An FTC spokeswoman wouldn’t comment on whether the agency was investigating but said that it takes "any allegations of violations of our consent decrees very seriously." The people who described the FTC’s moves asked not to be identified because the details aren’t public.
Facebook has said it rejects "any suggestion of violation of the consent decree."
Without a national privacy law, it falls to attorneys general to enforce state data privacy statutes. New York State Attorney General Eric Schneiderman announced on Tuesday that he and Massachusetts Attorney General Maura Healey had sent a demand letter to Facebook as part of a joint probe stemming from the fallout. Connecticut Attorney General George Jepsen announced his own inquiry on Monday.
European Regulators
Facebook’s mounting troubles don’t end in the U.S. European regulators, concerned with how they can "allow the data on European consumers to flow to this company" could also take action, said Rotenberg.
The chairman of a UK parliamentary committee announced Tuesday he was requesting that Zuckerberg appear before the panel to supplement previous testimony by the company’s executives.
Stricter European privacy rules kick in on May 25 under the General Data Protection Regulation. European Union Justice Commissioner Vera Jourova said she plans to discuss the matter with Facebook during a visit in the U.S. this week. Italian telecommunications regulator Agcom also asked Facebook to provide information on its data use.

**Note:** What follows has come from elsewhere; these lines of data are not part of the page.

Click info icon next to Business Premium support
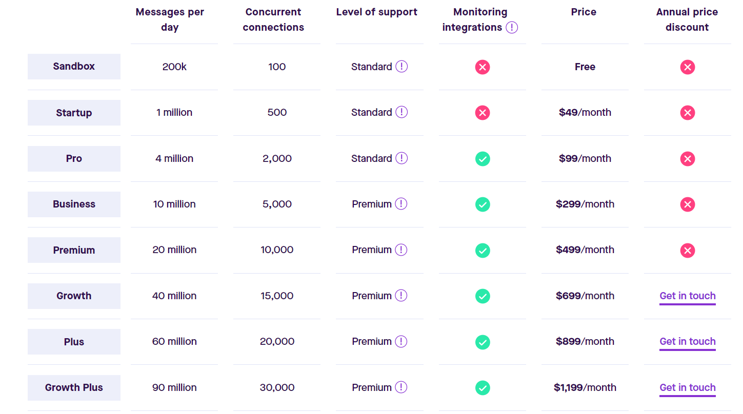743x414 pixels. point(401,204)
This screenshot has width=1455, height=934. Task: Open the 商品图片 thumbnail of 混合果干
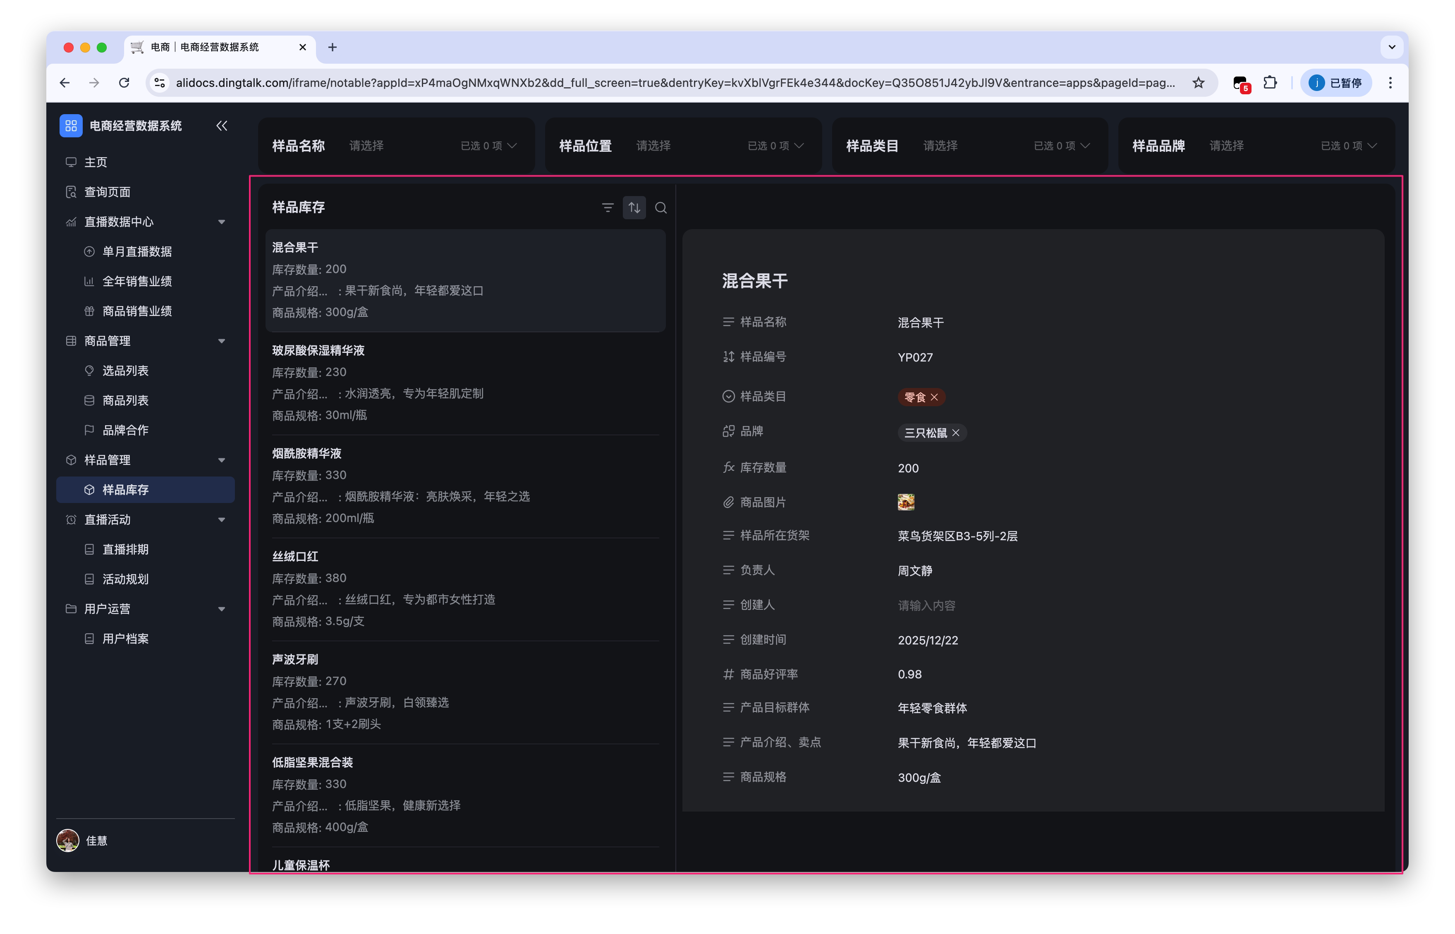click(x=906, y=502)
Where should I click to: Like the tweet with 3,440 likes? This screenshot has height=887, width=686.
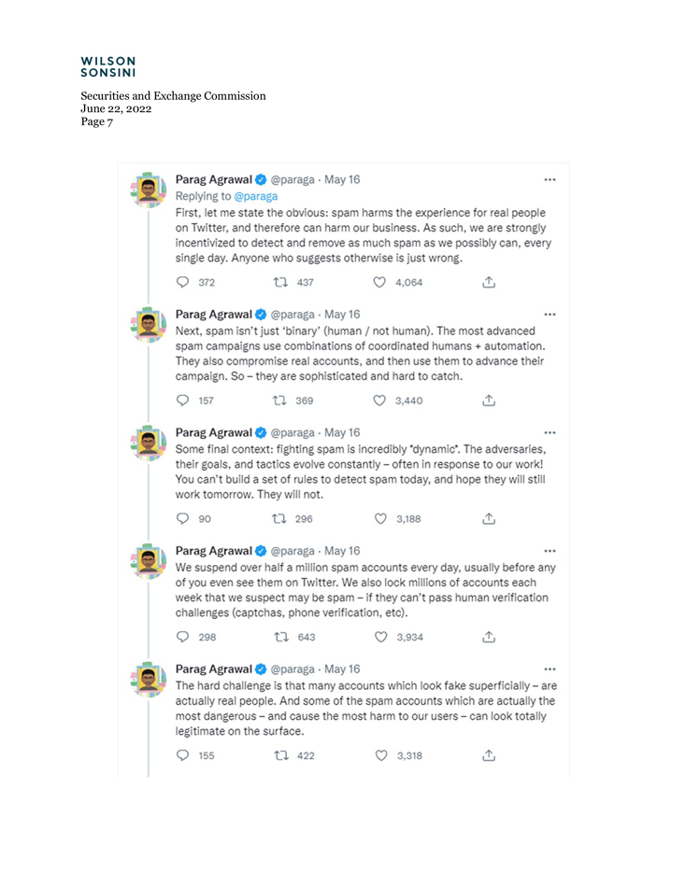(x=379, y=401)
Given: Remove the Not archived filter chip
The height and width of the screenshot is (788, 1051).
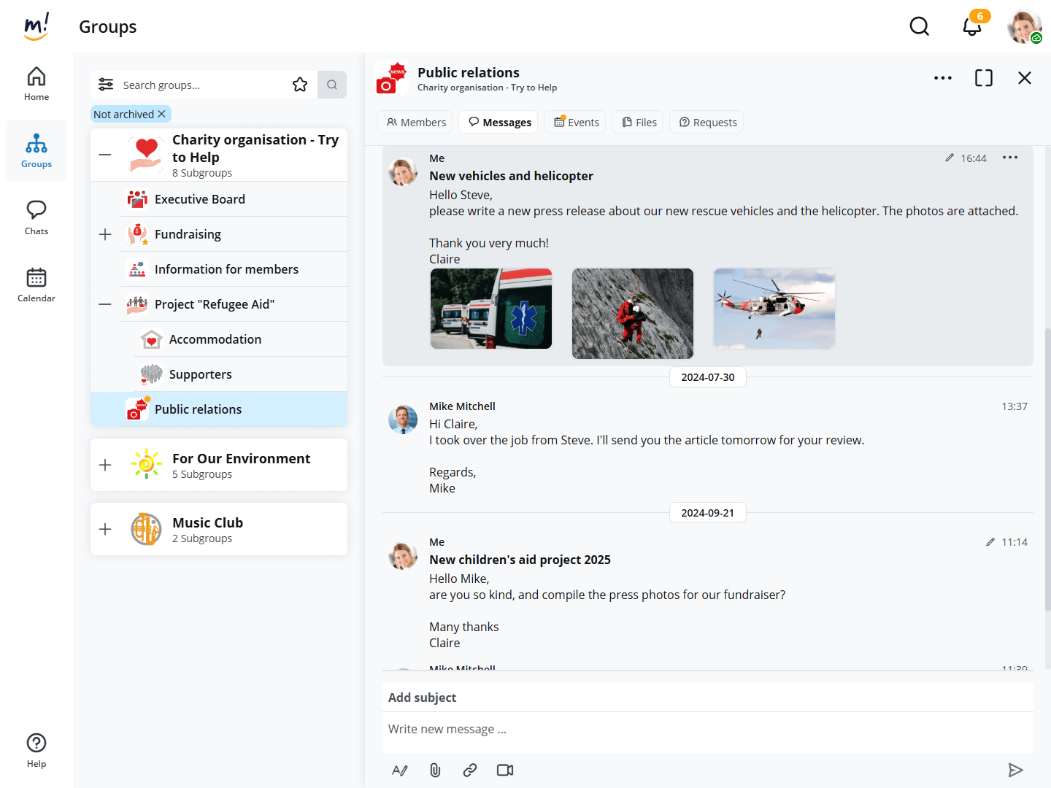Looking at the screenshot, I should (x=162, y=114).
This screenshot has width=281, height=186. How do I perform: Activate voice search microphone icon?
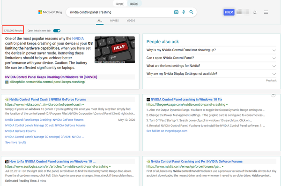184,12
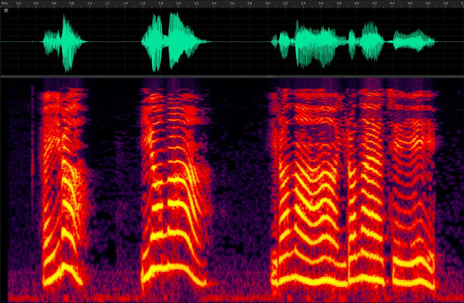Image resolution: width=464 pixels, height=303 pixels.
Task: Click the divider grip between waveform and spectrogram
Action: [270, 76]
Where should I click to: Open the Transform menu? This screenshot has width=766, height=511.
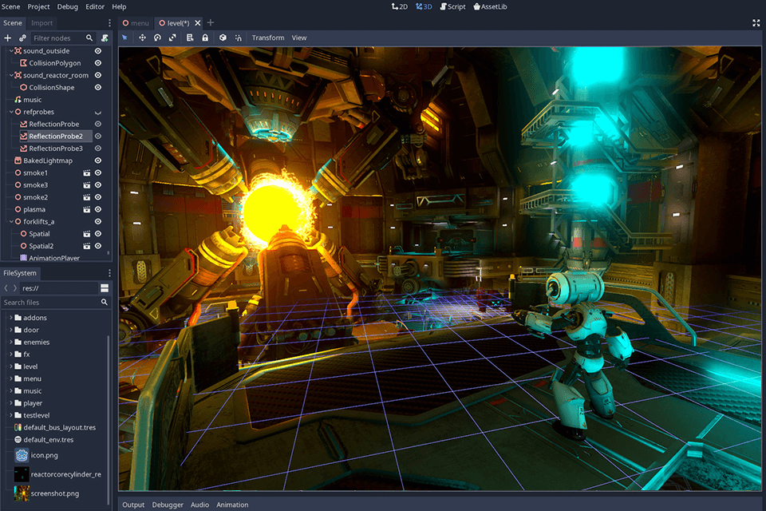coord(268,38)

Australia has also opened an investigation into the matter, according to that country’s Information and Privacy commissioner, Timothy Pilgrim.
Congressional Briefings

In Washington, Facebook said it would conduct staff-level briefings of six congressional committees Wednesday, including the House and Senate Judiciary Committees, as well as the commerce and intelligence committees of both chambers. A key question will be their appetite for a public appearance by the company’s leadership, especially Zuckerberg. The Facebook officials set to handle the briefings include the company’s deputy general counsel and deputy chief privacy officer, said a congressional official.
Senator Mark Warner of Virginia, the top Democrat on the Senate Intelligence Committee, said he wants to hear testimony from Zuckerberg, while Senator Richard Burr, a North Carolina Republican and the chairman of the Intelligence Committee, said any decision about calling Zuckerberg to appear before the panel is further off.
Senators Amy Klobuchar, a Minnesota Democrat, and John Kennedy, a Louisiana Republican, repeated their bipartisan call Monday for testimony by the CEOs of Facebook, Twitter and Alphabet before the Judiciary Committee.
The growing issues surrounding big social media companies "aren’t going away," Kennedy told Bloomberg TV Tuesday. "Mr. Zuckerberg and the other CEOs need to come," he added. "Some of Facebook’s behavior has kind of gotten creepy."
Republican Senator Susan Collins of Maine, who also serves on the Senate Intelligence Committee, said Tuesday that she has "grown increasingly concerned as we’re learning more and more about the manipulation of data, the harvesting of data from Facebook, the ads that were placed to sow the seeds of discord in this country."
White House spokesman Raj Shah demurred on Tuesday when asked if Zuckerberg should testify, but he said Trump supports investigations by Congress or the FTC into the incident.